L’intention du gouvernement de Buenos Aires de promouvoir l’agroécologie est-elle réelle ou s’agit-il d’un pur écoblanchiment? Est-il préférable de fermer les yeux et de conserver les aspects positifs du Congrès ou vaut-il la peine d’en souligner les contradictions?
L’agroécologie avance, mais l’extractivisme aussi
La tenue pour la première fois d’un congrès sur l’agroécologie est un indicateur des années de lutte et de dynamisme de ceux d’entre nous qui promeuvent l’agroécologie, mais il est nécessaire de faire un exercice de mémoire et d’examiner certaines questions liées à l’extractivisme pendant le mandat de Kicillof, afin d’essayer de comprendre les motivations politiques de sa participation.
La principale dette de l’administration de Kicillof à l’égard des communautés fumigées a été le refus d’abroger la résolution 246 du gouvernement de María Eugenia Vidal et de son ministre de l’agro-industrie Leonardo Sarquís (ancien directeur de Monsanto), qui vise à réglementer l’utilisation des pesticides en faveur de leur utilisation indiscriminée.
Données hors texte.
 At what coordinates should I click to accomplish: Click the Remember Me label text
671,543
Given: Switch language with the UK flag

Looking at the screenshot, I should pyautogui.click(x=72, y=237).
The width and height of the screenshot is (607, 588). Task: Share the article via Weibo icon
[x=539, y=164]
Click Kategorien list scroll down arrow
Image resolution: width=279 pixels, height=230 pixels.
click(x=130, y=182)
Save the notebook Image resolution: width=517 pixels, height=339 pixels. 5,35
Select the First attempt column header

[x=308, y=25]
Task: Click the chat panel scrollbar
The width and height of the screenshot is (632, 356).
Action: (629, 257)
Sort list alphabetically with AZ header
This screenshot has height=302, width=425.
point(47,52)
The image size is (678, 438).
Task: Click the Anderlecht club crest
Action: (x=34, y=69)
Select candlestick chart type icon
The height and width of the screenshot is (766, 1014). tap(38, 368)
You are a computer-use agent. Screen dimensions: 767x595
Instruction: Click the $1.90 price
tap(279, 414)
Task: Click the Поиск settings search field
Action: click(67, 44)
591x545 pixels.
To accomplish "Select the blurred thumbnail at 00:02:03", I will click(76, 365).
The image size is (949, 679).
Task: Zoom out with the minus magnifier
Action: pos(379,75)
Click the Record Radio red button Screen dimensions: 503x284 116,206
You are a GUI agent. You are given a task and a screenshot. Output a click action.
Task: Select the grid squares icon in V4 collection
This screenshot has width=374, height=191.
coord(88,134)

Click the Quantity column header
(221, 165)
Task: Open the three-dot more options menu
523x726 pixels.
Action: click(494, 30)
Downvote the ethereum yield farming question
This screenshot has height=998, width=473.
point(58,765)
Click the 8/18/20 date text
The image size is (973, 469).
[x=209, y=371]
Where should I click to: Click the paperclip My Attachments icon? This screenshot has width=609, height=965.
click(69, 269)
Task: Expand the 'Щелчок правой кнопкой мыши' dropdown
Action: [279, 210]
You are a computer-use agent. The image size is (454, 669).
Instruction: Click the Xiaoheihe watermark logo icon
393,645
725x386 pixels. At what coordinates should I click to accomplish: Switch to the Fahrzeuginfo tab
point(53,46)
Le gouvernement Kicillof, en place depuis cinq ans, n’a fait que prolonger sa suspension à maintes reprises, mais n’a pas entrepris de l’abroger, comme le réclament les populations. Il a encore moins avancé sur la voie d’une législation qui mettrait réellement un frein, ou du moins des restrictions, à l’utilisation nocive des produits agrochimiques toxiques.
En revanche, il y a quelques jours, avec l’approbation du ministère de l’environnement dirigé par Daniela Vilar, l’entreprise Atanor a été autorisée à poursuivre ses activités dans la ville de San Nicolás, à Buenos Aires. Atanor produit des produits agrochimiques toxiques et a été fermée cette année à la suite d’une explosion dans son usine d’atrazine, un produit agrochimique interdit dans plus de 40 pays. Cette fermeture s’ajoute à une longue liste de dommages environnementaux et sanitaires que la communauté de San Nicolás dénonce depuis des années, exigeant sa relocalisation ou sa fermeture définitive.
Malgré son discours vert et durable, qui cherche à se polariser avec le négationnisme de Javier Milei (bien que paradoxalement il promeuve en même temps les compagnies pétrolières sur la côte de Buenos Aires), le ministère de l’environnement du gouvernement de Kicillof a décidé de se positionner en faveur de la multinationale Atanor et non de la communauté.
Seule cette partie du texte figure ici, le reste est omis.